### Assigned task
Give back the data below word for word. Any image in it should be left out.

### Data for analysis
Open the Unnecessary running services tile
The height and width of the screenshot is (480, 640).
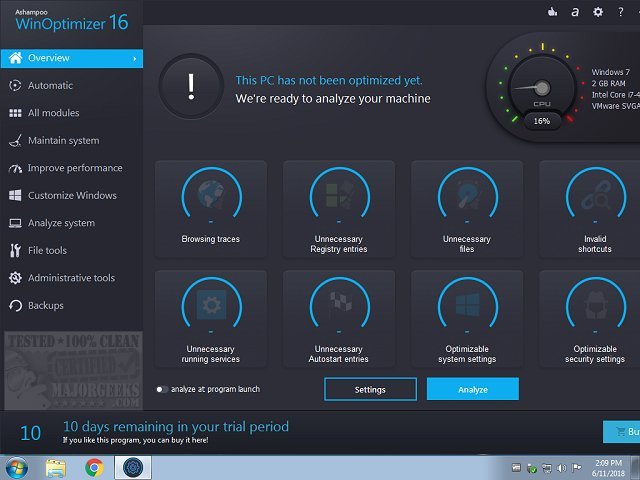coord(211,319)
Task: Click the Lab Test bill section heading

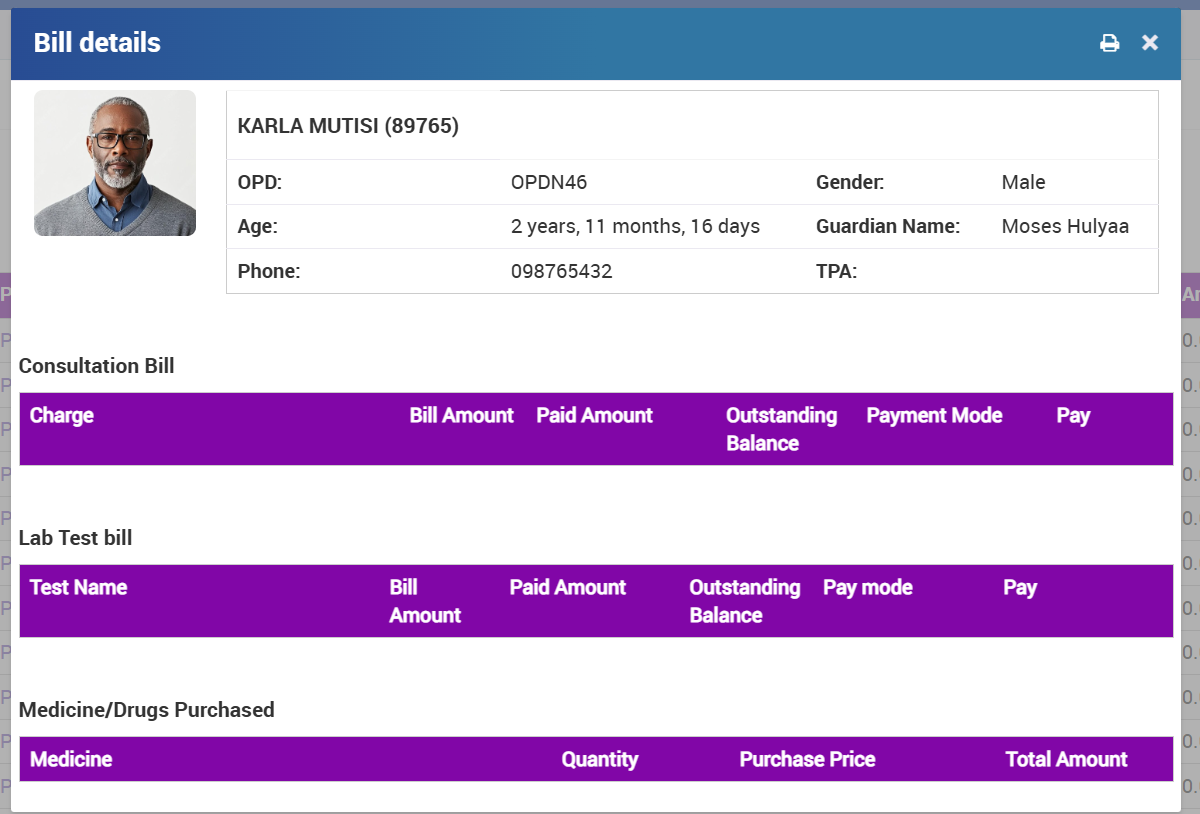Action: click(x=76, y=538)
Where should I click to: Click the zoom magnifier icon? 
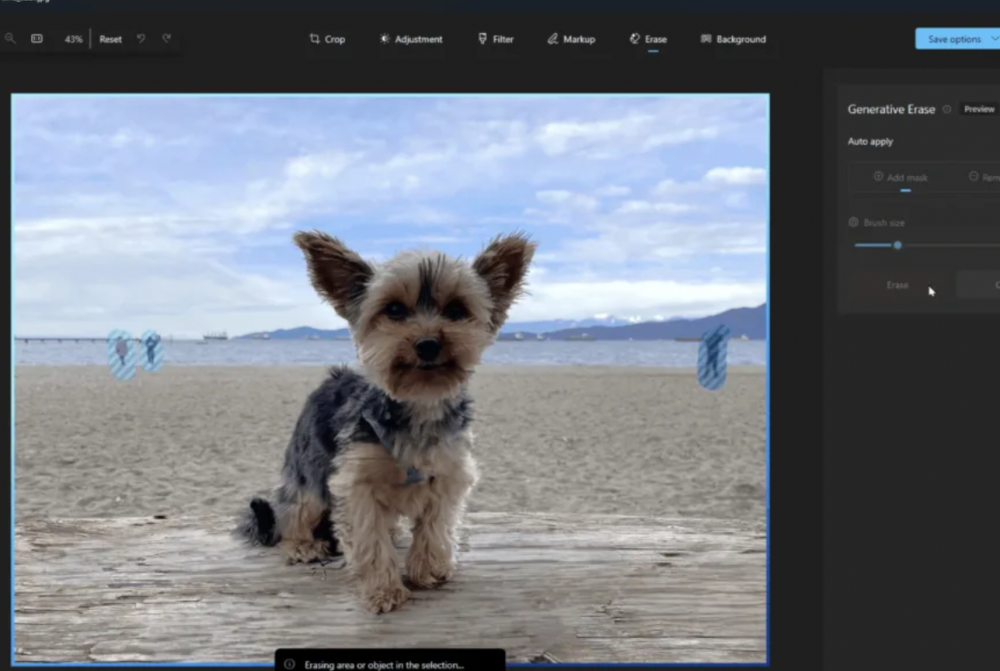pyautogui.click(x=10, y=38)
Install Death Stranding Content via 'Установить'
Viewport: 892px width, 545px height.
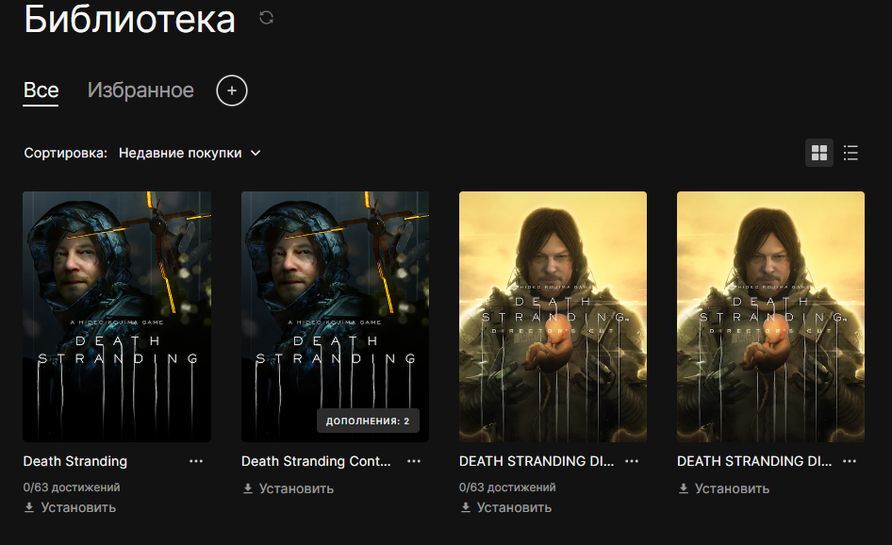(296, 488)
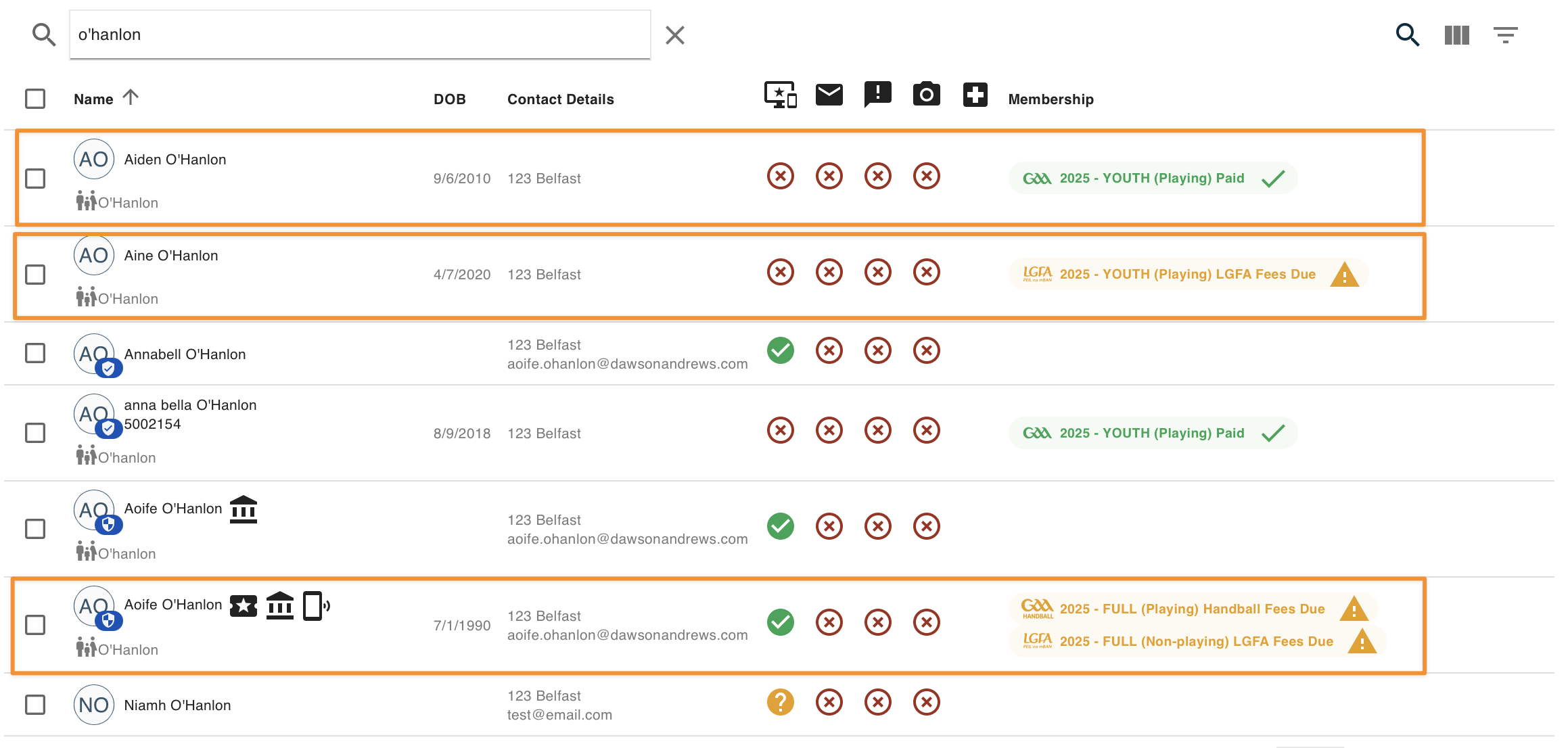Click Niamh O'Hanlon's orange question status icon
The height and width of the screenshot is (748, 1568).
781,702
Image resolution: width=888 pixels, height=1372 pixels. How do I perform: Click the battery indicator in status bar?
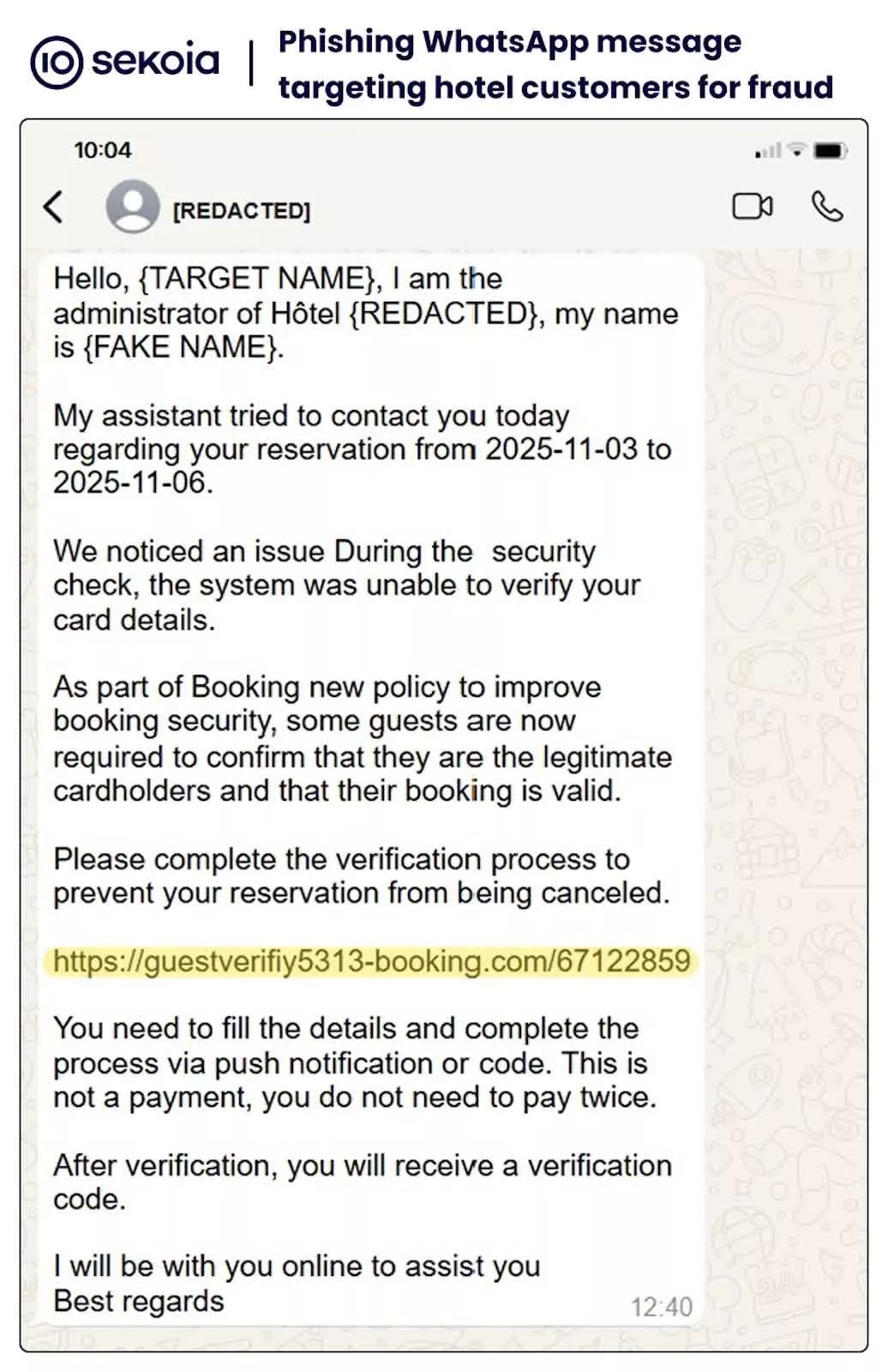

### Worked solution
Open the Unnecessary running services tile
The height and width of the screenshot is (480, 640).
coord(211,319)
Task: Click the Lab Test bill section heading

Action: click(x=76, y=538)
Where should I click to: Click the zoom magnifier icon? 
pyautogui.click(x=10, y=38)
Install Death Stranding Content via 'Установить'
Viewport: 892px width, 545px height.
(296, 488)
Click Niamh O'Hanlon's orange question status icon
The height and width of the screenshot is (748, 1568).
781,702
Image resolution: width=888 pixels, height=1372 pixels. How do I perform: Click the battery indicator in status bar?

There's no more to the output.